Bu satırları yazarken alakasız bir günü geride bıraktım, aslında süper geçmişti ama eve dönüp üstümü değiştirirken şöyle düşündüm, bugün o gün değil. Bugün yine o gün değil. Nedir bu o gün dediğin be kızım dediğinizi duyar gibiyim. Duydum diyorum, mecbur sizde sordunuz artık. O gün dediğim imza bir gün, bugün yıllarca anlatıp duracağımız müthiş bir hikâyeyi yaşamadık ya da bugün başımıza inanılmaz komik bir olay gelmedi. Kısacası bugün o gün değildi işte. Gerçi bugün o gün olsa nolurdu ki etrafta paparazzi yoksa.

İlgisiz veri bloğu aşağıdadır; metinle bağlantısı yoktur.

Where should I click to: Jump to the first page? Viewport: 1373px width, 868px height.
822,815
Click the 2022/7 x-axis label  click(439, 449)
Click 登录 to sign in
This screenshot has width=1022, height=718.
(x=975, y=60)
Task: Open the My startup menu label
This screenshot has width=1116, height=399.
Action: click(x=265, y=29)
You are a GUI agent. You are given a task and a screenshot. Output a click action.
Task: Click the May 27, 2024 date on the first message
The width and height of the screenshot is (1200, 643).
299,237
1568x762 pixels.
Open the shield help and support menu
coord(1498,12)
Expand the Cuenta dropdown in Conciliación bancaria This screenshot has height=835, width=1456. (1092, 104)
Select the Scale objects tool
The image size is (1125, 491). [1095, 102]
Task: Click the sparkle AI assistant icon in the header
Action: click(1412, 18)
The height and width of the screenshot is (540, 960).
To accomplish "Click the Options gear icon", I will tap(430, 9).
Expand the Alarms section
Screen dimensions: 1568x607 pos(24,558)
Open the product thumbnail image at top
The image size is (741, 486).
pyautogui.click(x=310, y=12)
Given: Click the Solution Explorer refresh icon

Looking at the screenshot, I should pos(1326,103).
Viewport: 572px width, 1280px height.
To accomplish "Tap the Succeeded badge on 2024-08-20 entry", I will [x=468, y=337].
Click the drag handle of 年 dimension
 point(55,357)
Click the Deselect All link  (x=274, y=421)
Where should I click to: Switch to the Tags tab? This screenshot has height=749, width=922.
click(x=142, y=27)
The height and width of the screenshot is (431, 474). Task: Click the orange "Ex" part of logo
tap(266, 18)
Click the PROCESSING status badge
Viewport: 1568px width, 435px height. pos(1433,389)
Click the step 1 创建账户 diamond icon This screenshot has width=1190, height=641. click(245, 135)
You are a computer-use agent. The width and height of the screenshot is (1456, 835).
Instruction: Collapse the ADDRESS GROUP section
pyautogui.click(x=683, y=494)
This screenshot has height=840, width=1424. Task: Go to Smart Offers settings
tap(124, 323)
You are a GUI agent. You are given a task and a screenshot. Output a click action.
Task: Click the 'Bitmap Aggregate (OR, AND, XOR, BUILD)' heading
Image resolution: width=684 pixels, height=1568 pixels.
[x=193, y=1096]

O gün olmayan bugüne dönecek olursak bugün sadece vazgeçmedim. Yine aynı şeyleri yapmaktan, aynı şeyleri giymekten, aynı şeyleri anlatmaktan, aynı yerde oturmaktan… Sonra şunu düşündüm, ne zamandır bunu yapıyorum, yani ne kadar süredir tekdüzeyim ben? Çok uzun olmayan bir düşünce seansından sonra yıllarımı aldığını fark ettim. Milli Eğitim Bakanının bile hapşurdukça değiştiği bir ülkede yaşayan biri için inanılmaz bir istikrar bu. Birer tebriğinizi alırım.
Bu düşünce aklıma geldiğinde size de sormak için aklıma not ettim ama tabi ki önce Bihter’e sormuştum.
“Ne olacak böyle?”
İki biradan sonra gerçekten böyle işler. Sorgu sual arkası kesilmeyen bomboş ve hatırlanmayacak şeyler. O an keyifli gelen ama aslında zihnimizi dikip atan konuşmalar. Bihter’de bunu fark etmiş hatta canına tak etmiş olacak ki ağzımızın payını verdi.
“Bir dikim olmayacak ne olacak ne olacak demekten bıkmadın mı?”
Sansür bana da işliyor maalesef, yazım kaygılarımız var. Sorry.
Asıl meseleye gelecek olursak evet dediği gibi hiçbir şey olmayacak, o zaman bunu sormanın manası ne?
“Haklısın ama yani sorgulamayalım mı bir şey olmuyor diye?”
“Bir sonuca ulaşamayacaksan ya da mevcut durumu değiştiremeyeceksen sorgulamanın ne manası var? Gönderileri sadece kaydedip hiç izlememekle aynı şey bu. Allah bilir sen yaparım diye bir milyona yakın gönderi de kaydetmişsindir.”
(:
“Tamam da yani en azından mevcudiyetimizi bilmek gerekmez mi?”
“Gerekir hayatım da şimdi ne söylediğini ne sorduğunu bile anlamadım ki.”
“Öyle genel olarak ne olacak?”
“Şöyle söyleyeyim en kaşşaklı müneccim bile bilmiyordur bunu. Ama ben sana benim için ne olacağını söyleyebilirim, işte o kadar yoruldum ki bu bacaklarla mor çatıya gitsem onur konuğu olurum”
Doğru. Yine kafamı açan bir sohbet olmuştu. Haklıydı çünkü sonucu değiştirmeyeceksen aynı yolda yürümek kadar saçma bir şey yoktu. İşte bende bunu düşündüm. Ama hayat düşünmek için bile çok kısa.